[Records from a data collection]
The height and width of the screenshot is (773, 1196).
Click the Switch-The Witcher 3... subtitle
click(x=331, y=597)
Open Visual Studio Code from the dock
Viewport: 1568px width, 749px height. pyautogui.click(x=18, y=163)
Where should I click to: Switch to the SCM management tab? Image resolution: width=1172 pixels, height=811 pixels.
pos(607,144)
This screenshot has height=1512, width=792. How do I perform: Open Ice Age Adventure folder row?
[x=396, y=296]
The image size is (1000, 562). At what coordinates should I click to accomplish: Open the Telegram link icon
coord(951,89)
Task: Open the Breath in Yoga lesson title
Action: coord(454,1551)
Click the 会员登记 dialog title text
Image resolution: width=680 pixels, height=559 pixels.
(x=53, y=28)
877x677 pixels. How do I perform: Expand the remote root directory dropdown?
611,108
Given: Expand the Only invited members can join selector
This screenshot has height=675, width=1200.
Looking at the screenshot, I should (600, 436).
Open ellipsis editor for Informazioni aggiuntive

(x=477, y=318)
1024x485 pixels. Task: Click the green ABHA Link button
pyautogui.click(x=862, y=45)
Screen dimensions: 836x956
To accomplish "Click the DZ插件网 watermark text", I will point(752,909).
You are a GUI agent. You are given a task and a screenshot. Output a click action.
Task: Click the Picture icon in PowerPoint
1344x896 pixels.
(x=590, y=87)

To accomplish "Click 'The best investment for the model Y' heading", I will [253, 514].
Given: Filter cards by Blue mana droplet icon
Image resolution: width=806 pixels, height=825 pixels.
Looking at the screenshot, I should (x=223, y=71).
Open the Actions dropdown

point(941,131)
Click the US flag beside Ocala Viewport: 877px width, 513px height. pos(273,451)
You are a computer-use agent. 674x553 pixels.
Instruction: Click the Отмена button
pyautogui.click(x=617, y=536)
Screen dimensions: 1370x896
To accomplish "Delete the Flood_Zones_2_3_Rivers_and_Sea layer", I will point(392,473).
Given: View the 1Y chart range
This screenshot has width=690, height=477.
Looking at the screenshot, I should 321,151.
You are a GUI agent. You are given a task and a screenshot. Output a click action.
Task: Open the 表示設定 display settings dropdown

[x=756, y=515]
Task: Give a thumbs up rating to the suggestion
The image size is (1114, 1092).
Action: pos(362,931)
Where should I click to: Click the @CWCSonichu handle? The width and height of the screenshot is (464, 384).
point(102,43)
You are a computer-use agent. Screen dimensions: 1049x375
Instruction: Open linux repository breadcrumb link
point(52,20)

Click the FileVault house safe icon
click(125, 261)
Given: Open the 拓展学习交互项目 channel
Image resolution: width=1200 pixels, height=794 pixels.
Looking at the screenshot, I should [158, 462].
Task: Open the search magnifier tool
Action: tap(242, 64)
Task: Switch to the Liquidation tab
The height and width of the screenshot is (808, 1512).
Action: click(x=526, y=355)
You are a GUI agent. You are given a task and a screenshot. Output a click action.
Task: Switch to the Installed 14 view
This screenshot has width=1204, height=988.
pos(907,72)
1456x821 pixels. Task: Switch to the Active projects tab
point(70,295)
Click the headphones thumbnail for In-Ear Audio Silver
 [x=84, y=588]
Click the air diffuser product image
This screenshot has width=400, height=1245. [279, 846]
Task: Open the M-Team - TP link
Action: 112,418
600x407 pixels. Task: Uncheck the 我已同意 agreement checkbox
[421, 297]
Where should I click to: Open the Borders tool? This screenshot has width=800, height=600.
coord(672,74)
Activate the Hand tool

[Set task]:
In every one of the items above, replace "tab" with "pane" and change nothing else.

[Correct output]:
The height and width of the screenshot is (773, 1196).
Click the Switch-The Witcher 3... subtitle
click(x=331, y=597)
Open Visual Studio Code from the dock
Viewport: 1568px width, 749px height. pyautogui.click(x=18, y=163)
Where should I click to: Switch to the SCM management pane? Image resolution: width=1172 pixels, height=811 pixels.
pos(607,144)
This screenshot has height=1512, width=792. How do I perform: Open Ice Age Adventure folder row?
[x=396, y=296]
The image size is (1000, 562). At what coordinates should I click to accomplish: Open the Telegram link icon
coord(951,89)
Task: Open the Breath in Yoga lesson title
Action: coord(454,1551)
Click the 会员登记 dialog title text
Image resolution: width=680 pixels, height=559 pixels.
(x=53, y=28)
877x677 pixels. How do I perform: Expand the remote root directory dropdown?
611,108
Given: Expand the Only invited members can join selector
This screenshot has height=675, width=1200.
Looking at the screenshot, I should (600, 436).
Open ellipsis editor for Informazioni aggiuntive

(x=477, y=318)
1024x485 pixels. Task: Click the green ABHA Link button
pyautogui.click(x=862, y=45)
Screen dimensions: 836x956
To accomplish "Click the DZ插件网 watermark text", I will point(752,909).
You are a GUI agent. You are given a task and a screenshot. Output a click action.
Task: Click the Picture icon in PowerPoint
1344x896 pixels.
(x=590, y=87)

To accomplish "Click 'The best investment for the model Y' heading", I will [253, 514].
Given: Filter cards by Blue mana droplet icon
Image resolution: width=806 pixels, height=825 pixels.
Looking at the screenshot, I should (x=223, y=71).
Open the Actions dropdown

point(941,131)
Click the US flag beside Ocala Viewport: 877px width, 513px height. pos(273,451)
You are a computer-use agent. 674x553 pixels.
Instruction: Click the Отмена button
pyautogui.click(x=617, y=536)
Screen dimensions: 1370x896
To accomplish "Delete the Flood_Zones_2_3_Rivers_and_Sea layer", I will point(392,473).
Given: View the 1Y chart range
This screenshot has width=690, height=477.
Looking at the screenshot, I should 321,151.
You are a GUI agent. You are given a task and a screenshot. Output a click action.
Task: Open the 表示設定 display settings dropdown

[x=756, y=515]
Task: Give a thumbs up rating to the suggestion
The image size is (1114, 1092).
Action: pos(362,931)
Where should I click to: Click the @CWCSonichu handle? The width and height of the screenshot is (464, 384).
point(102,43)
You are a computer-use agent. Screen dimensions: 1049x375
Instruction: Open linux repository breadcrumb link
point(52,20)

Click the FileVault house safe icon
click(125, 261)
Given: Open the 拓展学习交互项目 channel
Image resolution: width=1200 pixels, height=794 pixels.
Looking at the screenshot, I should [158, 462].
Task: Open the search magnifier tool
Action: tap(242, 64)
Task: Switch to the Liquidation pane
The height and width of the screenshot is (808, 1512).
Action: click(x=526, y=355)
You are a GUI agent. You are given a task and a screenshot. Output a click action.
Task: Switch to the Installed 14 view
This screenshot has width=1204, height=988.
pos(907,72)
1456x821 pixels. Task: Switch to the Active projects pane
point(70,295)
Click the headphones thumbnail for In-Ear Audio Silver
 [x=84, y=588]
Click the air diffuser product image
This screenshot has width=400, height=1245. [279, 846]
Task: Open the M-Team - TP link
Action: 112,418
600x407 pixels. Task: Uncheck the 我已同意 agreement checkbox
[421, 297]
Where should I click to: Open the Borders tool? This screenshot has width=800, height=600.
coord(672,74)
Activate the Hand tool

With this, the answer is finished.